Они обнялись так крепко, как только возможно, и если бы не публика, глазевшая на них с нескрываемым любопытством, мужчины с проседью в волосах заплакали бы. Но они сдержались и вместо этого громко засмеялись, чтобы скрыть непрошеные слезы.
– Как ты здесь оказался?
– А сам как?
– Я-то картины привез. И никак не ожидал увидеть тут свой двор десятилетней давности! Откуда ты его выкопал?

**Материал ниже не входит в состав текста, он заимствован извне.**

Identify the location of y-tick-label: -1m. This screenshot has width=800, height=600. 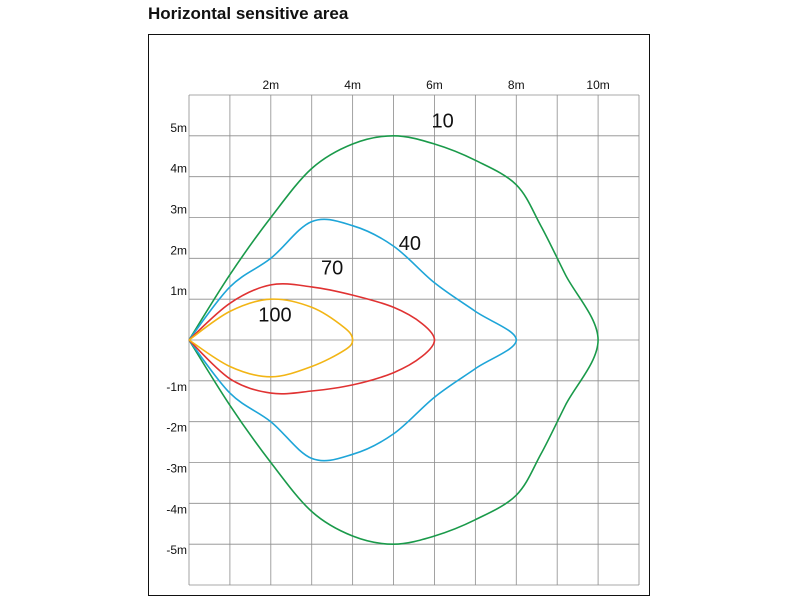
(176, 387).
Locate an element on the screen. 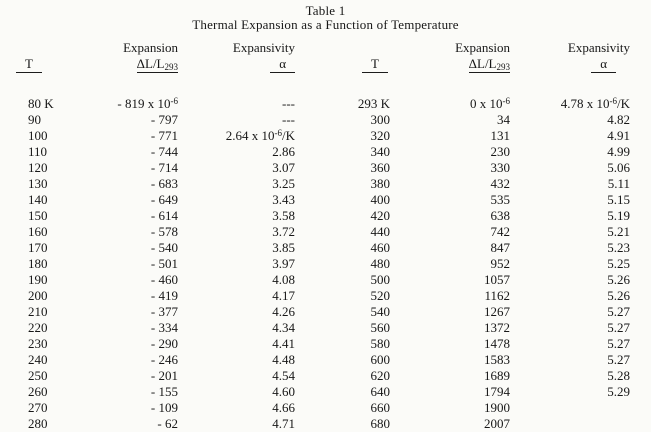 Image resolution: width=651 pixels, height=432 pixels. table-cell: 4.66 is located at coordinates (284, 408).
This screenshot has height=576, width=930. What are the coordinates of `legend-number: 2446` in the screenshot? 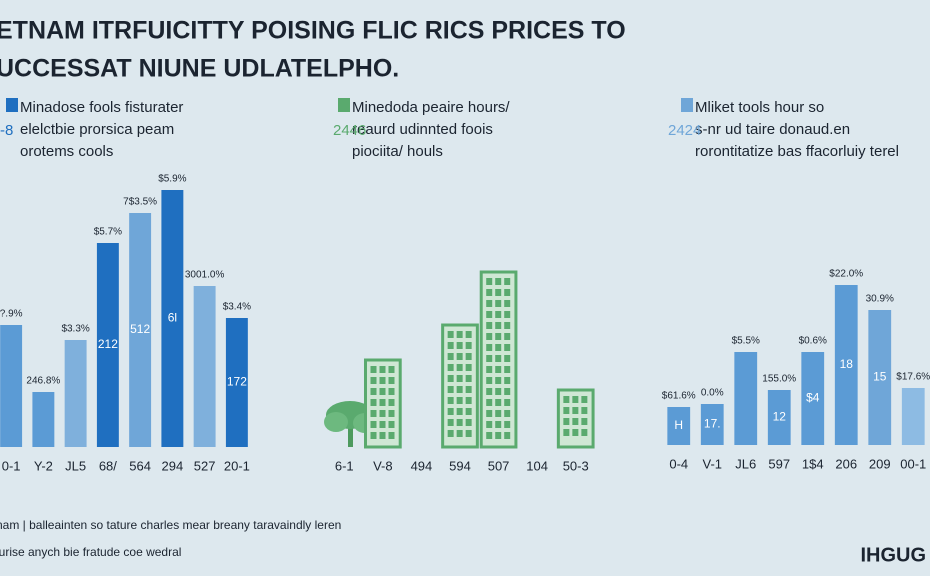 It's located at (350, 130).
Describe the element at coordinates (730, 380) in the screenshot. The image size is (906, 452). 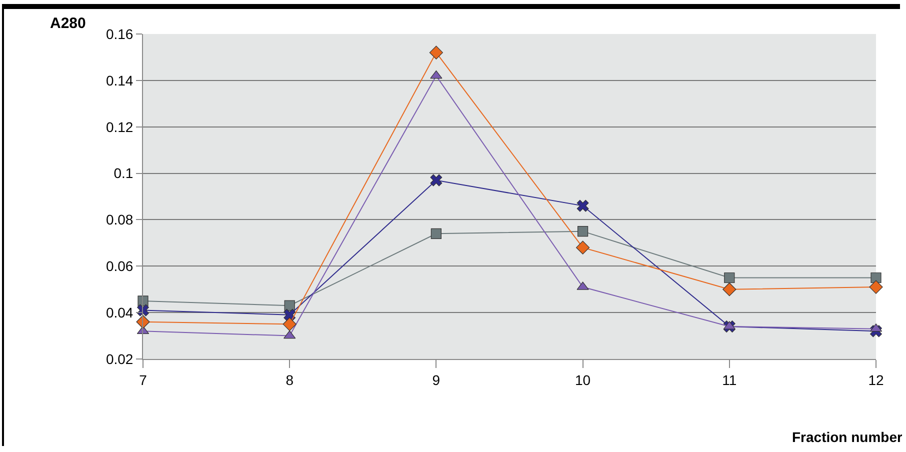
I see `x-tick-label: 11` at that location.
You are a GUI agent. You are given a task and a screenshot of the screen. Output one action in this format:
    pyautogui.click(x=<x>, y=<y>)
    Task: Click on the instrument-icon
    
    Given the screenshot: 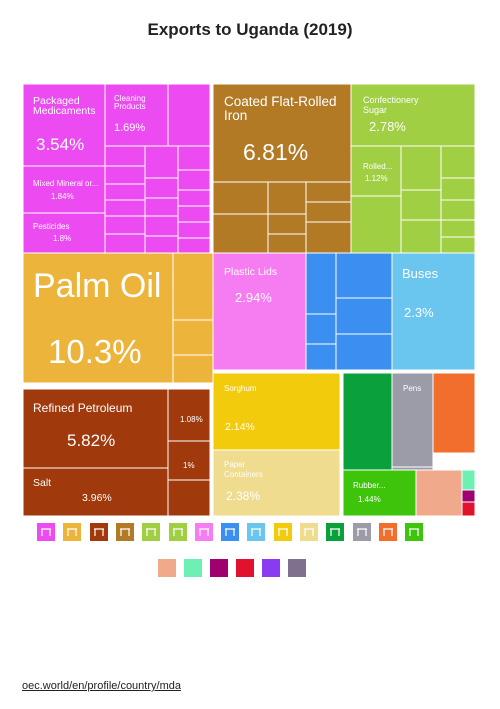 What is the action you would take?
    pyautogui.click(x=362, y=532)
    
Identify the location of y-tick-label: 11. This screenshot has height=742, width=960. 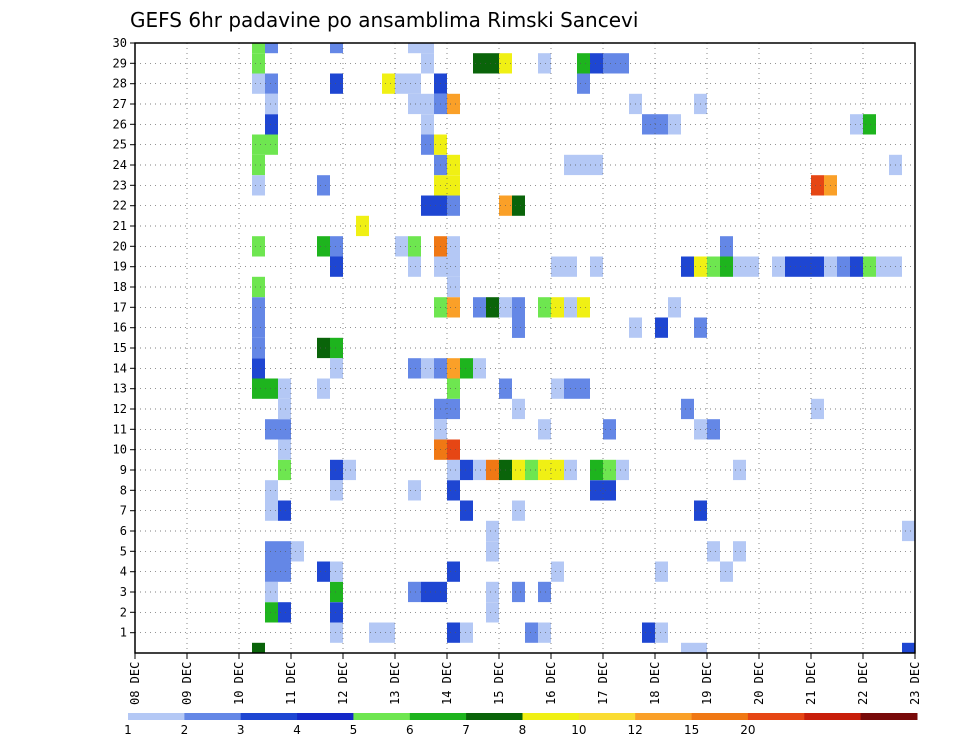
(120, 429).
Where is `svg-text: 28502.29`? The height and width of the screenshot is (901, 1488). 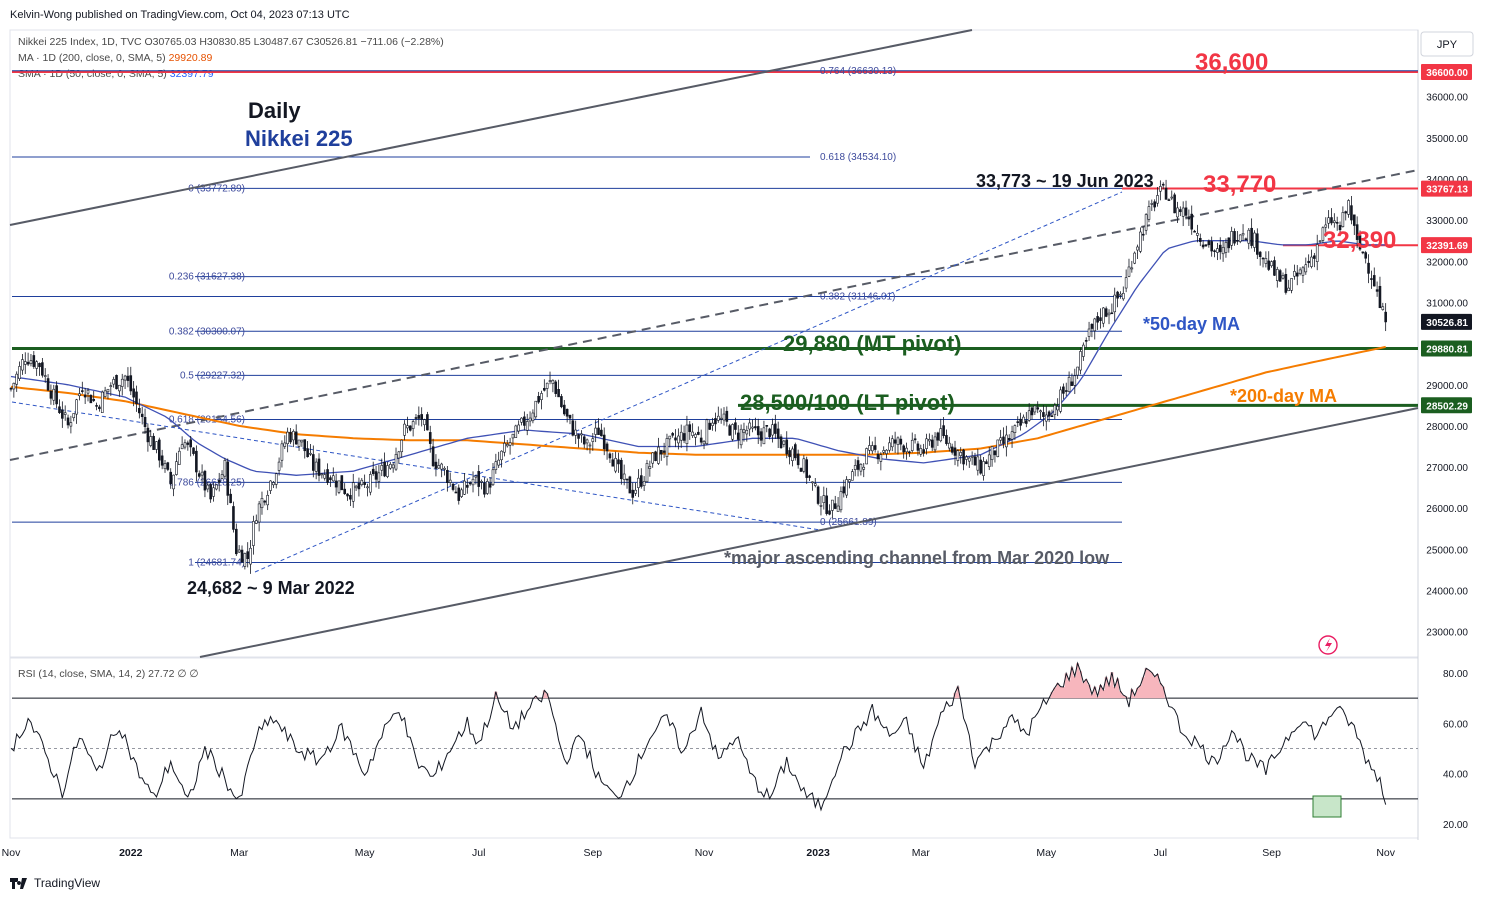
svg-text: 28502.29 is located at coordinates (1447, 406).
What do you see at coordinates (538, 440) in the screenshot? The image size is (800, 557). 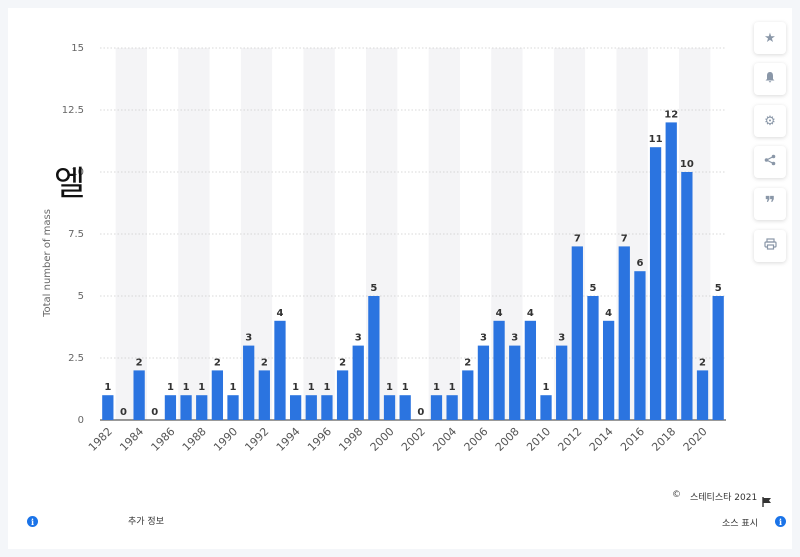 I see `x-tick-label: 2010` at bounding box center [538, 440].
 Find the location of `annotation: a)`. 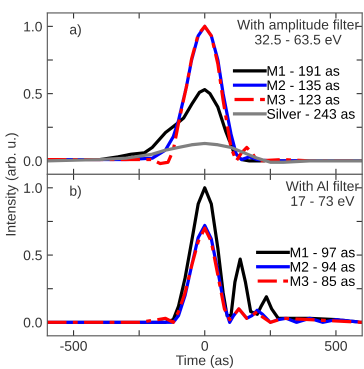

– Ты меня убьешь, если узнаешь, что я написал его еще тогда, сразу после приезда в Москву. Не знал, как выразить свою благодарность твоему дому, и нарисовал по памяти место, спасшее меня.
– А почему не показал?
– Не мог. Ты же... – Он запнулся. – Ты же знаешь, какого дурака я тогда свалял. Кстати, познакомься, я тут пришел с друзьями. Это Бек, мой лучший друг и хозяин этого чудесного оазиса посреди жаркого Ташкента. А это Алекс и Сергей. Привел их сегодня на выставку, пока народу не понавалило. А то Сереге в толпе было бы неуютно.
Бек пожал руки высокому красивому парню и мальчику в инвалидной коляске. Компания выглядела весьма странно, вызывала кучу вопросов.
– Чувствую, нам с тобой и дня не хватит, чтобы обменяться новостями.
– Это точно. Скажу только, что Алекс вытащил меня из серости, в которой я прозябал, а Серега – вернул к творчеству. Да, да, – покачал он головой в ответ на удивленно вскинутые брови Бека, – я вновь пишу картины. Думаю, к концу года будет уже чем хвастаться.
– Даже если бы ты не сделал больше ни одного штриха в своей жизни, ты бы все равно имел, чем хвастаться, – произнес Бек, обращаясь скорее не к Таперскому, а к его молодым друзьям. – Но остаток жизни ты провел бы совершенно бездарно.
Они покинули зал и пошли в ближайшее кафе, где в короткие несколько часов пытались втиснуть чуть ли не всю свою жизнь. Бек рассказывал, как выросли его дети, как процветает его мастерская и ученики. Таперский – как Алекс явился из ниоткуда и пригласил его работать в интернат для детей-инвалидов, как эта работа целиком захватила его, побудила вновь писать картины, словно сорвала тяжелый панцирь, сковывавший его столько лет.
– Понимаешь, мне всегда было необходимо вдохновение. Когда-то меня вдохновляла женщина, которую я любил. Потом я потерял ее по глупости, отступил, не поняв, насколько нуждаюсь в ней, и вместе с ней потерял себя. А теперь у меня опять есть источник вдохновения! Эти дети, они какие-то... – Он замолчал, подбирая слова. – Они особенные. Да, Бек, особенные. Каждый их удачно нарисованный листик дерева делает меня абсолютно счастливым человеком. А этот парнишка, Сергей, которого ты сегодня видел, он вообще гений. И не только гений в живописи, он гений в искусстве жить. Я все смотрел, смотрел на него и думал: как же так? Такой пацан, и тот не сломался от пакостей жизни, не отступился от своего таланта. А я? Неужели я такой слабак? И мне стало стыдно. Особенно когда они спрашивали меня, почему я больше не пишу. Мне нечего было отвечать.